Justiça
Publicado em 21/12/2018, às 10h21 Redação BNews
A desembargadora Telma Silva Britto, da 3a Câmara Cível do TJ-BA, determinou a suspensão da decisão do juiz da 1a Vara da Fazenda Pública de Camaçari, proferida no dia 5 de dezembro, que havia recebido a acusação de prática de improbidade administrativa pela ex-secretária de Desenvolvimento Urbano de Camaçari, Juliana Paes e servidores da pasta.
Na decisão, a desembargadora suspendeu preventivamente a decisão pelo fato de não estarem demonstrados fatos incontroversos e provas concretas que autorizassem o recebimento da ação, “considerando, ainda, as reiteradas decisões que reconheceram a ausência de suporte probatório mínimo”, arrematou ela.
A desembargadora se referiu às decisões anteriores que rejeitaram as acusações.
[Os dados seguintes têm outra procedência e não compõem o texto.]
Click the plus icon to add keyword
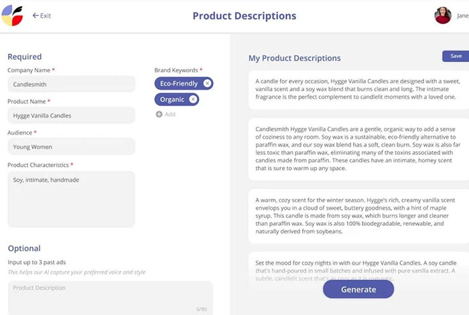 159,115
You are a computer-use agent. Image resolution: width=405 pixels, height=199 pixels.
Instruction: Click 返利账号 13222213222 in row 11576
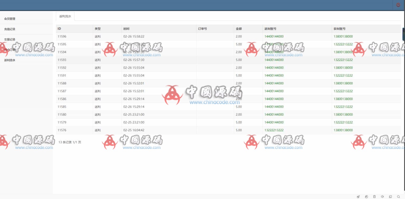click(x=274, y=130)
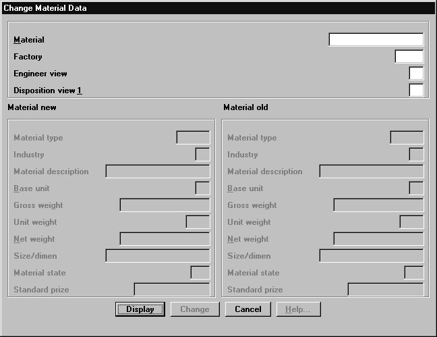Click Material type field under Material old
Screen dimensions: 437x337
pyautogui.click(x=407, y=138)
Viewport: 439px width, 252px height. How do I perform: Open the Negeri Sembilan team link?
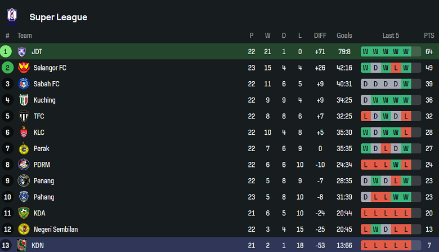[x=56, y=229]

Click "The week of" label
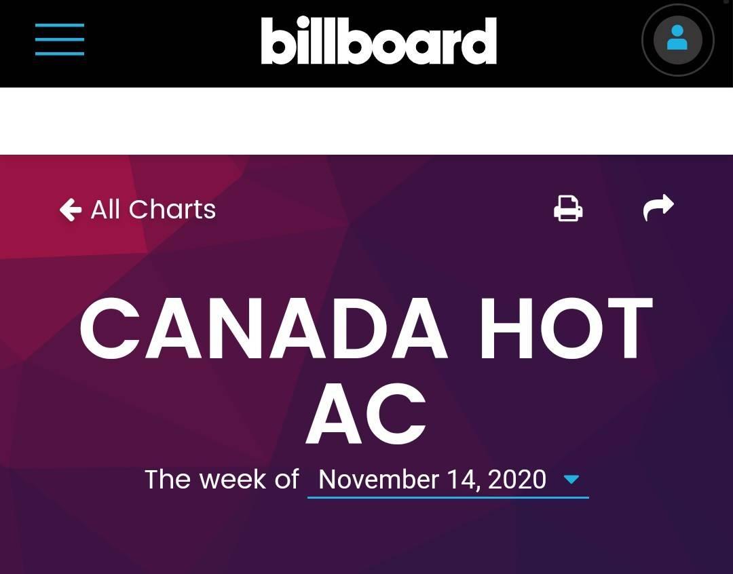click(221, 479)
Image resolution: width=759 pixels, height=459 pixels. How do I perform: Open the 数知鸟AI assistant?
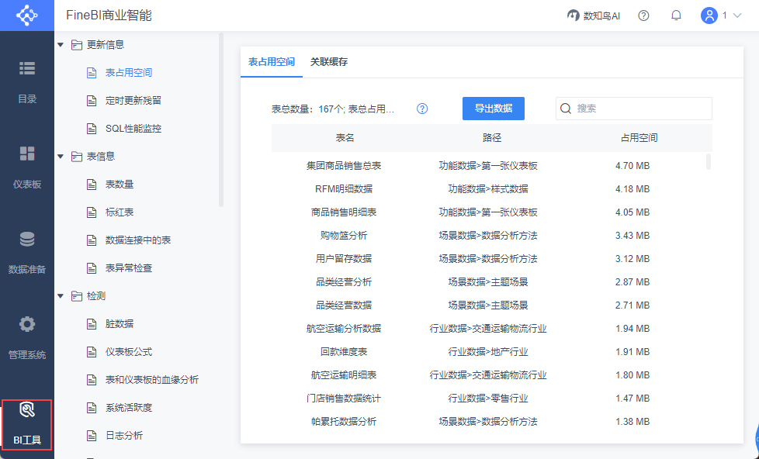coord(594,16)
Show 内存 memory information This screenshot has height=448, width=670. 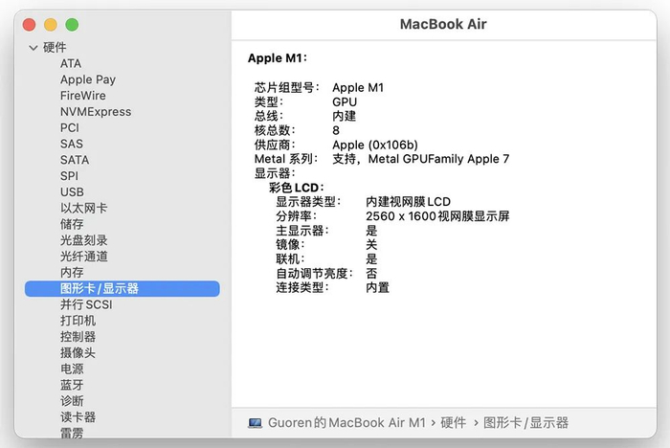[72, 272]
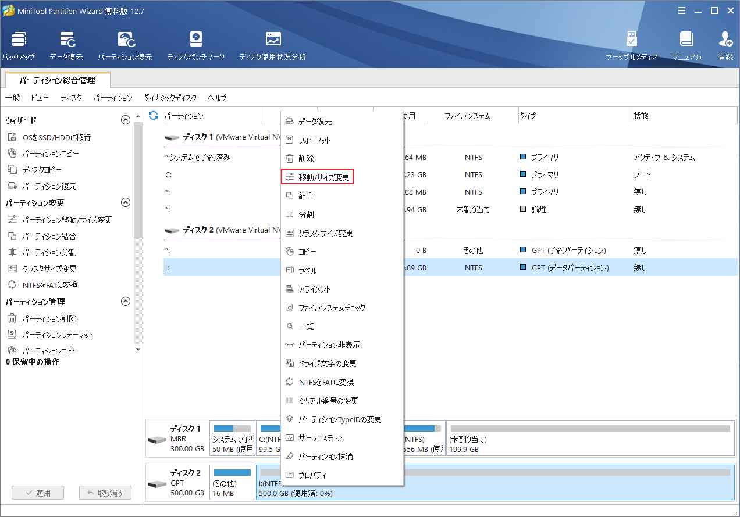Click the 取り消す (Undo) button
This screenshot has height=517, width=740.
[x=105, y=493]
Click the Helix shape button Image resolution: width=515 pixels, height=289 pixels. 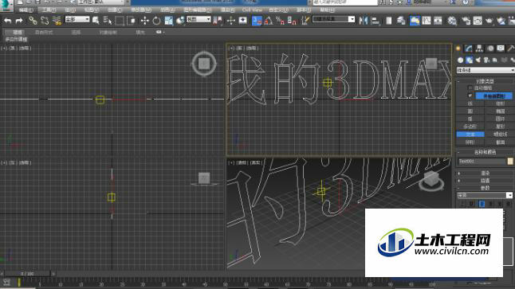(500, 135)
Em fevereiro de 2018, o juiz Ricardo Dias de Medeiros Netto, da 1ª Vara Criminal de Camaçari, analisando exatamente os mesmos fatos, entendeu que "não se pode admitir ação penal tão precária e sem lastro probatório mínimo". Nesses casos, é "necessário trabalho investigativo sério e completo, e não simples alegações de alguns com evidentes interesses frustrados, políticos ou empresariais", destacou o juiz.
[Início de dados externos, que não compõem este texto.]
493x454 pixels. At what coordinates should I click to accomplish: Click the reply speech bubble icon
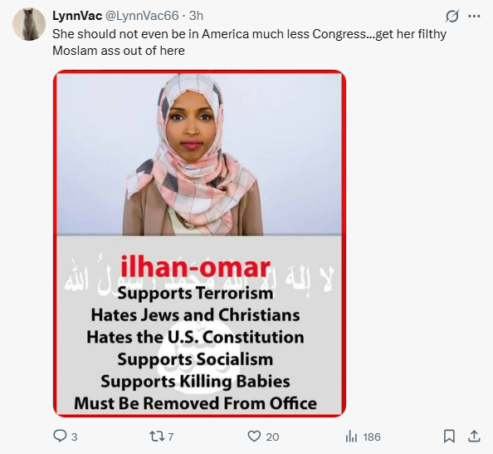coord(60,437)
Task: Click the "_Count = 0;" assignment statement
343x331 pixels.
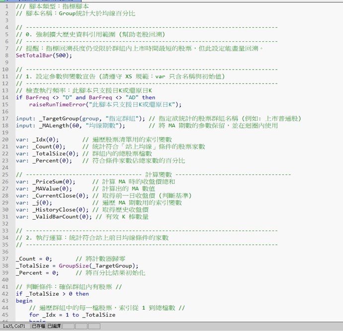Action: 34,259
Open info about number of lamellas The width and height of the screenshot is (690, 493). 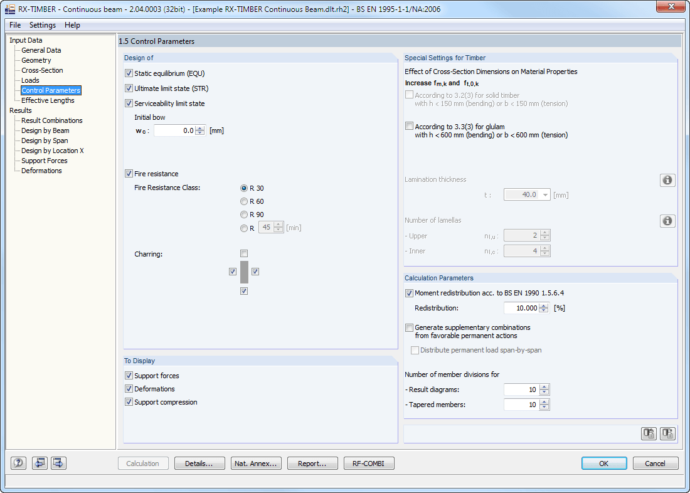click(x=667, y=221)
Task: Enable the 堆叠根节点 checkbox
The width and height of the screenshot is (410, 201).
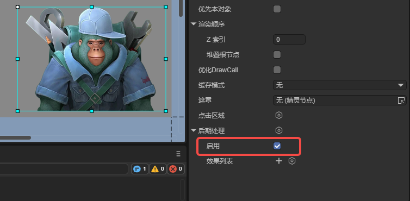Action: pyautogui.click(x=277, y=55)
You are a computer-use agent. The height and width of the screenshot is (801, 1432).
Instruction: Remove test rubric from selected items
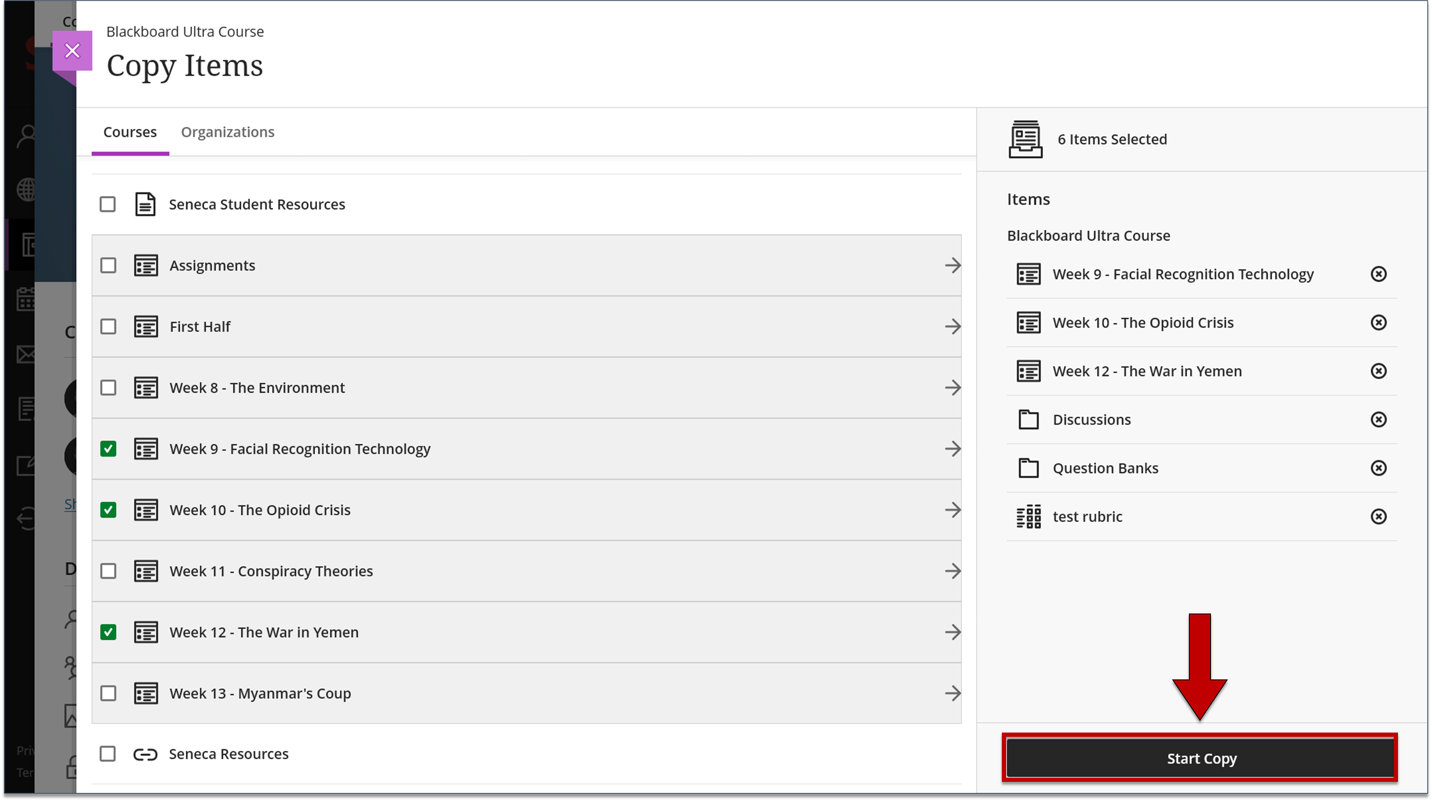pyautogui.click(x=1378, y=516)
Em julho deste ano, o TJ-BA, em decisão unânime de sua 1ª Câmara Criminal, confirmou integralmente a decisão do juiz e determinou o arquivamento do caso. “O próprio órgão do Ministério Público no Tribunal nem mesmo recorreu desta decisão, que transitou em julgado”, afirma a defesa de Juliana.
Com essa decisão, já são 5 manifestações favoráveis, em todas as instâncias da Justiça, no sentido da ausência de provas mínimas contra a ex-secretária e os demais servidores acusados.